PROVIDED INFORMATION Start Marker
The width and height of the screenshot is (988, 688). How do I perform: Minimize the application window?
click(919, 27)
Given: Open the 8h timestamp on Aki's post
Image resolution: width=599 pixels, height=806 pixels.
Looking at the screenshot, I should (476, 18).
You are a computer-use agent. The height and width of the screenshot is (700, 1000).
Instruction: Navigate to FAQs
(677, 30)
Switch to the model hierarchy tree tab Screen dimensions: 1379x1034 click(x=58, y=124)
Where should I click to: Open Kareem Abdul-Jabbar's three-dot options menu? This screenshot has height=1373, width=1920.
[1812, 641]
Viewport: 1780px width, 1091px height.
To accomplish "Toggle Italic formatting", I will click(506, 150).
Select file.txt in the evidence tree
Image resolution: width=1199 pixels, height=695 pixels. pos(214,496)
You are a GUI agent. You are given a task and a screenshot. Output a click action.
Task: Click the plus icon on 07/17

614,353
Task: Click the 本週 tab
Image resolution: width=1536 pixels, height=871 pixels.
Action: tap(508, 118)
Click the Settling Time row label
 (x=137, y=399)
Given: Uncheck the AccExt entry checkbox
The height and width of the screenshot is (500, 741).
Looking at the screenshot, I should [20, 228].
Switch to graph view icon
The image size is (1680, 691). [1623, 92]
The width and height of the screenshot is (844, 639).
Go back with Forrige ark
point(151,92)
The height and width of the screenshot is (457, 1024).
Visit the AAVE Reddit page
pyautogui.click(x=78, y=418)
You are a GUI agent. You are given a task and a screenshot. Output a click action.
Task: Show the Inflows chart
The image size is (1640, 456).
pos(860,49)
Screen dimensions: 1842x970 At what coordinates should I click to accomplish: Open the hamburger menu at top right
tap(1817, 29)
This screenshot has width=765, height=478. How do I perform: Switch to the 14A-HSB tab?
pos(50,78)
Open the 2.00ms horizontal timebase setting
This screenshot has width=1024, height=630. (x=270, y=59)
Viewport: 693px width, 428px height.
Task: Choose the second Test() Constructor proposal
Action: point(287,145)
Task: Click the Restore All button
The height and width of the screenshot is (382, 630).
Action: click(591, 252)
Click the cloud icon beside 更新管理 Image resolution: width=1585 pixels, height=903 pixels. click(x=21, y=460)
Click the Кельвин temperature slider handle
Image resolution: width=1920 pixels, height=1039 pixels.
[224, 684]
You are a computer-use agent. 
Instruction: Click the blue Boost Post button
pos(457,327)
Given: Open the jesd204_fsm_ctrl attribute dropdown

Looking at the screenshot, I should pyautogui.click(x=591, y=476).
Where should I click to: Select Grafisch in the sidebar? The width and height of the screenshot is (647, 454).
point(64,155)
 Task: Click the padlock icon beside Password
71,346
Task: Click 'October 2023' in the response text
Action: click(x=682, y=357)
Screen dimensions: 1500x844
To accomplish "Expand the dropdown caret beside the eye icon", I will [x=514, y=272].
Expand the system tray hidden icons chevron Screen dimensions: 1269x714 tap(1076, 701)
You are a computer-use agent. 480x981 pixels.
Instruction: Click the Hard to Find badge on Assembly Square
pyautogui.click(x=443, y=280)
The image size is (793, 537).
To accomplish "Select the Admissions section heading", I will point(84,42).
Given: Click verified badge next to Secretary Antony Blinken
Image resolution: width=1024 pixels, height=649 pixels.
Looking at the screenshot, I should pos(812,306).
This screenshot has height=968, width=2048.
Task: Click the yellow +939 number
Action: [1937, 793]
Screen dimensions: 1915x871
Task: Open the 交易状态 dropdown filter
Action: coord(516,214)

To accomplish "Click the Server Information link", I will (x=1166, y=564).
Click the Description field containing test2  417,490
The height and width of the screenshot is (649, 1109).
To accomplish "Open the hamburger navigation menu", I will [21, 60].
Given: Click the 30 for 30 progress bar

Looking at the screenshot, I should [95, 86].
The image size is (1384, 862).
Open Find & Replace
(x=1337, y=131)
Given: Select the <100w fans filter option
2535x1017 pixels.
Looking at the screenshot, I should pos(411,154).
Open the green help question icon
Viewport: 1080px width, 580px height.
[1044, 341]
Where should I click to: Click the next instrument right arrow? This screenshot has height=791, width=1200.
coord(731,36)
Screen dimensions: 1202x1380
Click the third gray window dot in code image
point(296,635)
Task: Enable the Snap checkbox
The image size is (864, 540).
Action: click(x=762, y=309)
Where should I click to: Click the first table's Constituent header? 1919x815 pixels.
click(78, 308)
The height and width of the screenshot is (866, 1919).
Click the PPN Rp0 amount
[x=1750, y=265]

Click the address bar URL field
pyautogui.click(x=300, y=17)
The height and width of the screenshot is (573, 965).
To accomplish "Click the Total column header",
PROVIDED INFORMATION End Marker
### EXERCISE DESCRIPTION
Starting with the line that holds "Image resolution: width=1024" and ending with the line that holds "The height and width of the screenshot is (649, 1109).", retype every line in the data above exactly, and nothing else.

### WRITTEN RESPONSE
Image resolution: width=1024 pixels, height=649 pixels.
Looking at the screenshot, I should pos(812,306).
This screenshot has height=968, width=2048.
Task: Click the yellow +939 number
Action: [1937, 793]
Screen dimensions: 1915x871
Task: Open the 交易状态 dropdown filter
Action: coord(516,214)

To accomplish "Click the Server Information link", I will (x=1166, y=564).
Click the Description field containing test2  417,490
The height and width of the screenshot is (649, 1109).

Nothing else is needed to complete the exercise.